Representative image for real estate.
Credit: iStock Photo
Bengaluru: South India’s real estate market has touched a significant milestone of Rs 20,000 crore in residential sales value, marking a decisive recovery from the pandemic phase, said M R Jaishankar, CMD, Brigade Group.
Delivering a keynote at the inauguration of CREDAI SouthCon 2026, the South India Knowledge Conclave held here on Friday, Jaishankar said South India still trails the all-India market in absolute scale due to the presence of much larger tier-2 cities in the North and West, including Ahmedabad, Lucknow, Indore and Kanpur.

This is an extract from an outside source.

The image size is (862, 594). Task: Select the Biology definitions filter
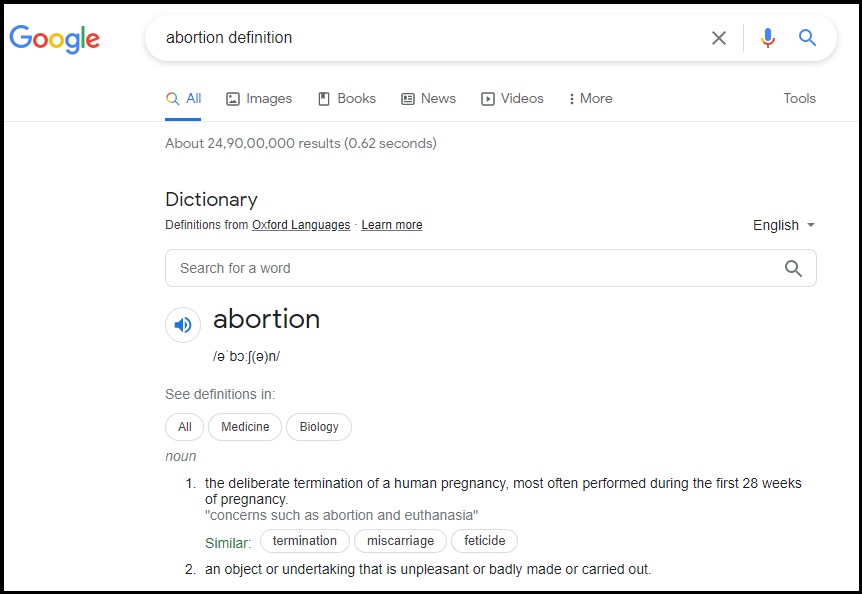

In contrast, South India’s Tier-2 powerhouses, notably Coimbatore, Kochi, Trivandrum and the rapidly advancing Visakhapatnam are now emerging as the primary growth engines for the region.
South India’s commercial real estate market has surpassed 2025 projections with modest space absorption: 2-4 million sq ft (office), 4-8 million sq ft (retail/mall), 8-12 million sq ft (warehousing), 5,000-8,000 hotel rooms and 10-30 MW data-centre capacity.
Giving a forecast for 2030, Jaishankar projected a stronger growth of 8-12 million sq ft (office), 15-20 million sq ft (retail/mall), 40-60 million sq ft (warehousing), 12,000-18,000 hotel rooms and 200-300 MW (data centres).
CREDAI Karnataka President Bhaskar T Nagendrappa said that while demand for apartments continues to rise post-COVID, affordability is deteriorating because the long-standing Rs 45-lakh cap no longer matches today’s construction and land costs.
CREDAI has urged the government to revise this definition, expand unit size limits, reduce GST on construction to 5% and stamp duty to 2-3% to make affordable housing viable through faster approvals and PPP-based land support, he said.
Although they insisted delivery delays are largely a thing of the past due to regulatory reforms, they also admitted that permissions, E-khata processes and power connections continue to face bureaucratic bottlenecks that push up finance costs and slow handovers.